The Department for Work and Pensions (DWP) is facing claims that it is deliberately misleading benefit claimants into thinking they have no right of appeal if they miss the deadline for applying for the new personal independence payment (PIP).
There are also claims that it is failing to make it clear enough to existing disability living allowance (DLA) claimants that they will lose their support if they miss that deadline, even if they have been given lifetime DLA awards.
Increasing numbers of long-term DLA claimants are now being told they need to apply for PIP, but are given just 28 days to do so.
If they miss that deadline, their DLA is suspended. And if they fail to claim PIP in the next 28 days, their DLA is “terminated” and cannot be reinstated, and they have to make an entirely new claim for PIP.
This could mean months without any financial support to cover the extra costs they face as a disabled person.
One long-term DLA claimant, Patricia Sadowski, a single mother with six-year-old twins, from Essex, has come forward to expose DWP’s actions.
Like hundreds of thousands of other DLA claimants, she was on a lifetime award – at the middle rate care and higher rate mobility – but still needs to go through the assessment process in the move to PIP.
DWP claims it sent her a circular in November, telling her she had just 28 days to make a PIP claim, and then another circular six weeks later, three days before Christmas, to remind her that if she did not put in a PIP claim her DLA would be terminated.
But Sadowski insists that she did not receive either of the circulars, and the first she knew that her DLA was being stopped was when she realised that her money had not appeared in her bank account.
She said DWP has refused to send her copies of the circulars it claims to have sent her.

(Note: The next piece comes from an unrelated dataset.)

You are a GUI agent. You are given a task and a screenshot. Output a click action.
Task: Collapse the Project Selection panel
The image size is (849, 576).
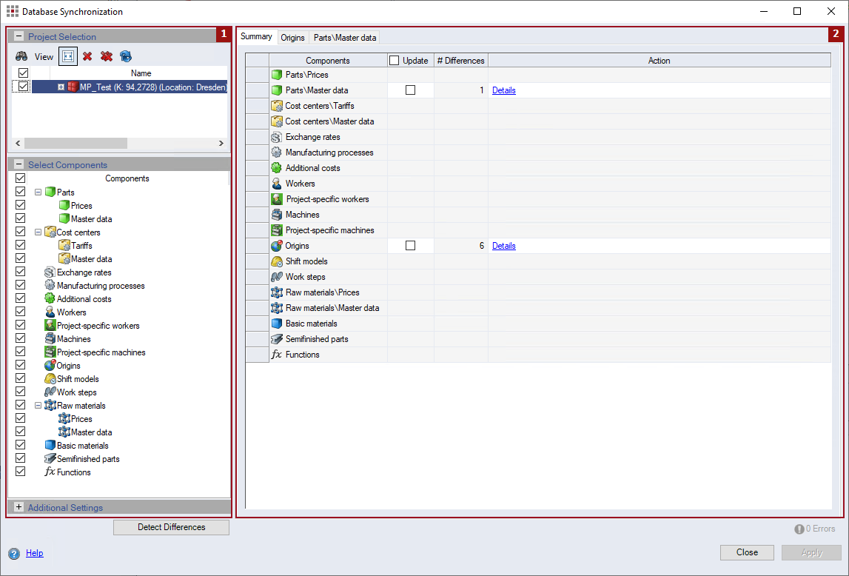(x=19, y=36)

At the time, in December, she had just come out of hospital and was “barely conscious”, due to a complex condition caused by lesions on her brain that have left her with complex neurological symptoms, including sight and memory problems.
Even if she did receive the letters, she said, she would have been unaware of their importance.

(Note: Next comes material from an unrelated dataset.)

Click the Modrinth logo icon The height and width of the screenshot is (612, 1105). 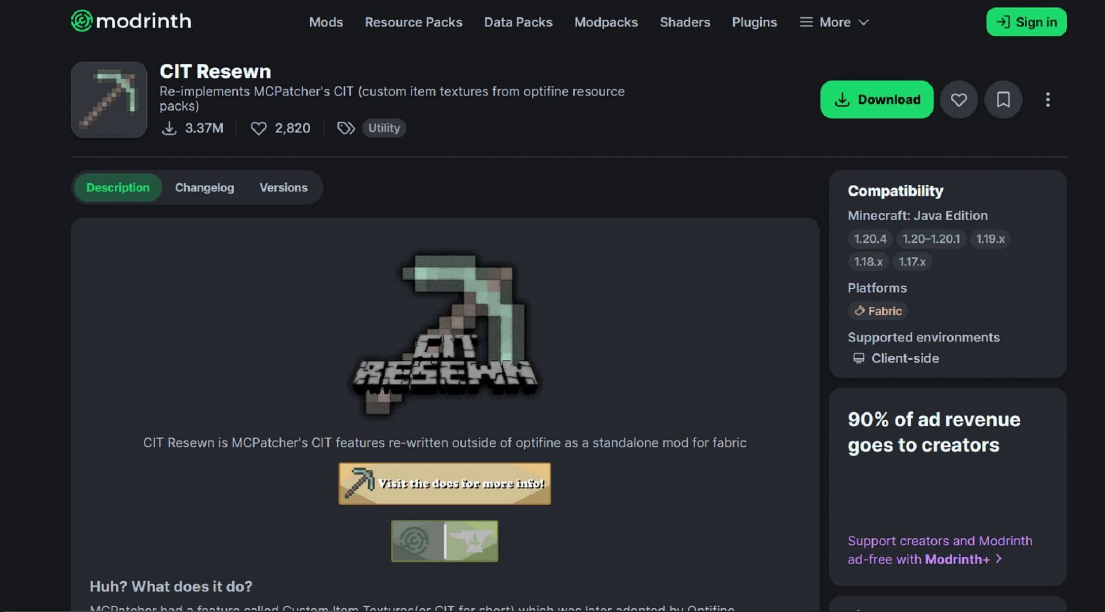pos(82,21)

She has seen versions of the circulars online and says they look like regular DLA circulars, are vaguely-worded, and include just one paragraph about the need to make a PIP claim.
And she said that DWP’s safeguarding arrangements should have picked up her failure to respond, as the department was aware of her neurological condition.
But she also insisted that she was careful to keep all of her benefits paperwork and does not have the two circulars, and added: “Although I can misunderstand things, I don’t destroy things willy-nilly. I have been hyper-aware of the PIP transition for years.”
When she realised her DLA was no longer being paid, she contacted DWP, but was told that according to guidance issued to staff she had no right of appeal, and would have to submit a fresh PIP claim instead.
But Sadowski has discovered that the legislation – and the regulations introduced to cover the transition from DLA to PIP – makes it clear that there is a right of appeal, through the new mandatory reconsideration process, and then potentially to a social security tribunal.
She said: “The DWP were saying, ‘No reconsideration, no appeal.’ When people are trying to appeal they get an absolute wall of silence.”
After months of fighting with DWP – and with the support of her MP, the former work and pensions secretary Iain Duncan Smith – she has now secured a right to appeal, although DWP has already confirmed its decision to terminate her DLA through the mandatory reconsideration, so she will now need to appeal to a tribunal.
Because of DWP’s actions, she now has to live on just £115 a week from employment and support allowance, leaving her more than £170 a week worse off, as she was also claiming severe disability premium.
Sadowski said she believes DWP is trying to catch people out in the transition process from DLA to PIP.
She said: “I think it is very hard to justify how every single member of DWP has never heard of the transition regulations and cannot refer to them.”
She said the way she had been treated by DWP was “humiliating” and tantamount to “fraud”.
She said: “When you have an untreatable condition with a lifetime award that is responded to in this way it makes you feel that you are not a full citizen, that you are not respected by society.
“The whole system is set up to make sure you are not worth the help and support you’re entitled to.”
And she said she feared for the well-being of those who have not had the education and support she has had, and their ability to fight what is a “very complicated and deliberately complicated process”.
A DWP spokesman said the department told Ms Sadowski in a letter on 21 January that her DLA claim had been terminated.
He said the department disputed Sadowski’s claim that DWP staff were telling DLA claimants they had no right to appeal in situations like hers, and that DWP was deliberately trying to catch DLA claimants out with its circulars.
He also said that DWP guidance on the PIP transition process does not state that there is no right of appeal for people in her situation, although he said that DWP would be amending the guidance.
He said there was an ongoing “extensive review of all communications on the claim and assessment process, including letters, claim forms, information booklets and material on the Gov.uk website”.
He said the letters that are sent to DLA claimants had been “revised”, while further changes had then been made following feedback from claimants during testing of the new format, “including giving clearer information about the process and more information on how to claim PIP”.
He said: “We are continuing to analyse our communications to ensure we reflect the claimant experience and act on feedback we receive.”